An ensemble drama, The Rookie stars Nathan Fillion as John Nolan, a man in his late 40s who finds his second act as a rookie patrol officer in the LAPD. Not only is Fillion still a reliably affable screen presence, but Nolan’s good-natured naiveté provides an appealing contrast to the rough-and-tumble bravado of his superiors.
Like many hit network shows, The Rookie has a great tonal balance between comedy and drama, and like many cop shows, its subplots often extend across several episodes. But season three has become its most ambitious yet. After quickly resolving a season two cliffhanger, it eventually pairs one of Nolan’s fellow rookies, Jackson West (Titus Makin), an ambitious African American trainee, with Doug Stanton (Brandon Routh), a rogue training officer with racist attitudes and practices. As they work their shifts and carry on business in the precinct, Officers West, Nolan, and others are all forced to respond to Stanton’s racism in different ways.
As of this writing, it remains to be seen how long this subplot will last or how it will be balanced with other police matters, but so far it has produced a string of great performances, not only from Makin as the conflicted trainee, but Richard T. Jones as the Black police captain, and Eric Winter as Tim Bradford, another training officer who is aghast at Stanton’s racism but unsettled by his own behavior’s resemblance to it.

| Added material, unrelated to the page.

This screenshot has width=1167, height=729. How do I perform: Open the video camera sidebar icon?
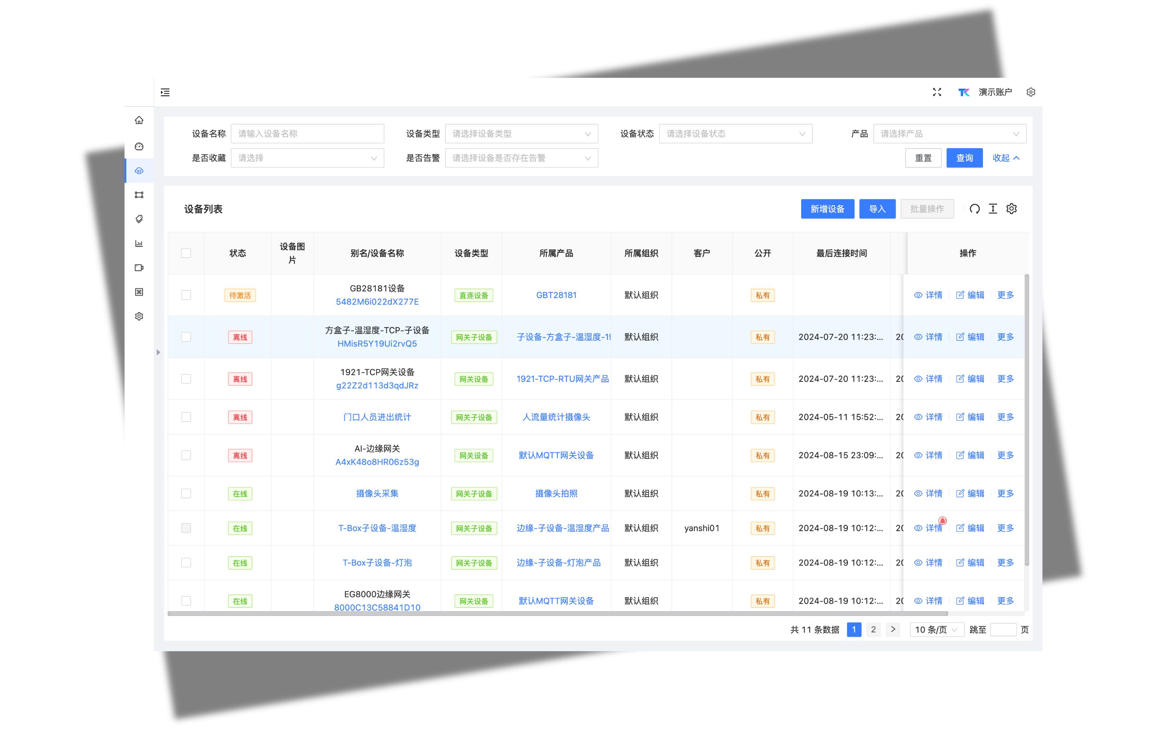(139, 268)
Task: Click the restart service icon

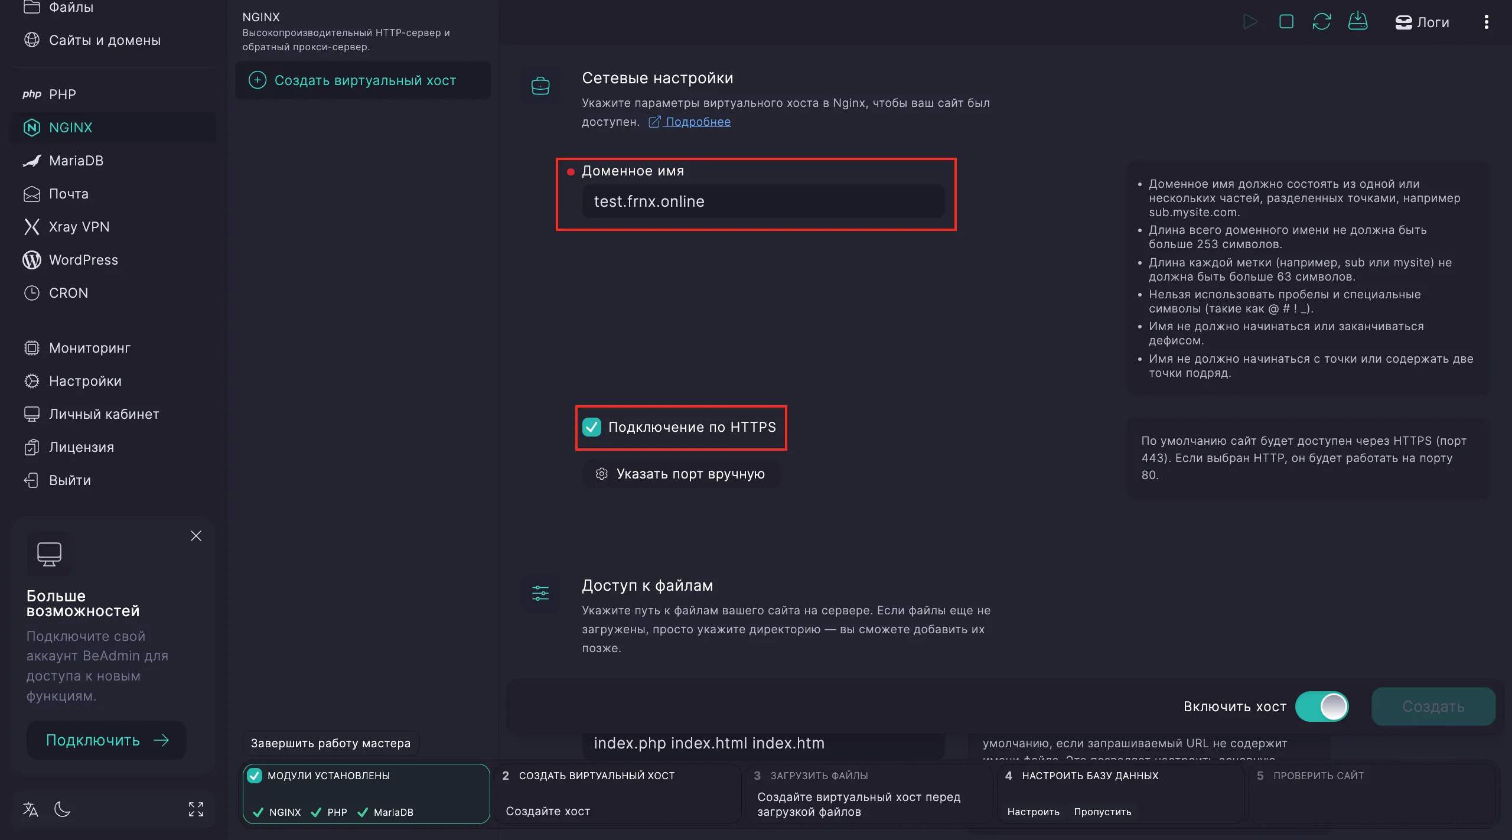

With a solid white male lead flanked by a diverse cast ensemble, The Rookie is the dramatic mirror of Brooklyn Nine-Nine, the cop sitcom with a cult following. In both shows, the team is greater than the individual, and the typical cop-show tropes are upended as individual characters find ways to be their most authentic selves. They both lean toward an aspirational model of fictional policing; now that they’re dealing with the reality of systemic racism, that’s a world I aspire to belong to. (Rated TV-14 for violence and mature themes).